Roberto Zammarini

Personal information
- Date of birth: 5 July 1996 (age 29)
- Place of birth: Casalmaggiore, Italy
- Height: 1.80 m (5 ft 11 in)
- Position: Midfielder

Team information
- Current team: Giugliano
- Number: 4

Youth career
- 2006–2014: Mantova

Senior career*
- Years: Team / Apps / (Gls)
- 2014–2017: Mantova / 63 / (6)
- 2017–2021: Pisa / 36 / (1)
- 2018: → Pordenone (loan) / 16 / (5)
- 2019: → Pordenone (loan) / 15 / (1)
- 2019–2020: → Pordenone (loan) / 19 / (0)
- 2020–2021: → Pordenone (loan) / 29 / (4)
- 2021–2023: Pordenone / 70 / (3)
- 2023–2024: Catania / 35 / (3)
- 2024–2025: SPAL / 36 / (0)
- 2025–: Giugliano / 35 / (5)

= Roberto Zammarini =

Italian footballer

Roberto Zammarini (born 5 July 1996) is an Italian professional footballer who plays as a midfielder for club Giugliano.

==Club career==
He made his professional debut in the Lega Pro for Mantova on 30 August 2014 in a game against Alessandria.

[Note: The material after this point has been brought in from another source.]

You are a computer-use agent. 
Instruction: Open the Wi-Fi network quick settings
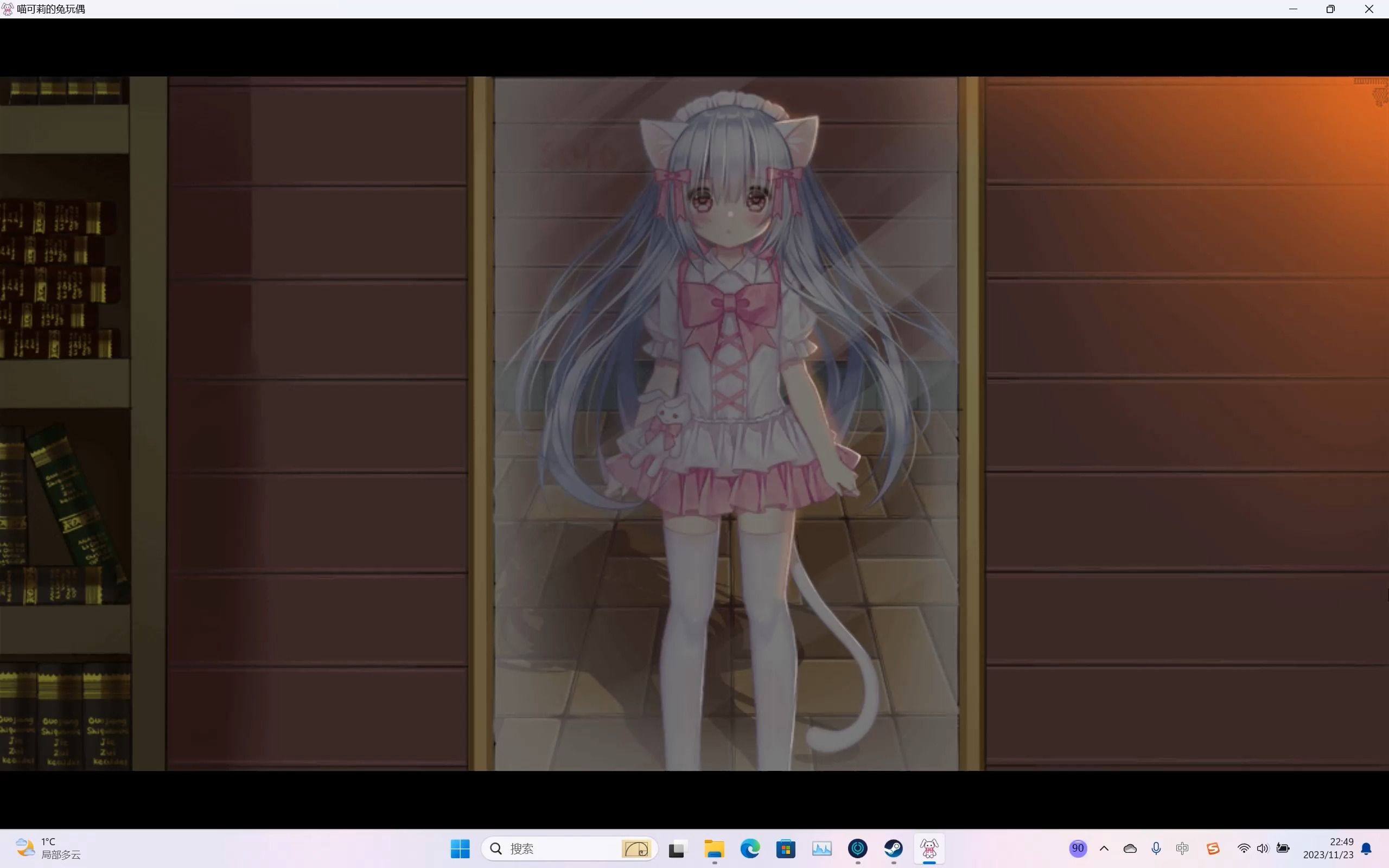(x=1243, y=848)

On 9 January 2017, he joined Pisa.

On 31 January 2019, he joined Pordenone on loan for the second time.

On 13 August 2019, he joined Pordenone on his third loan until June 2020, with an option to purchase.

On 5 October 2020, he went to Pordenone on loan for the fourth time.

On 14 June 2021, Pordenone exercised their purchase option in the loan contract, Zammarini signed a three-year contract with the club.

On 22 July 2023, Zammarini joined Catania.

On 8 August 2024, Zammarini signed a two-season contract with SPAL.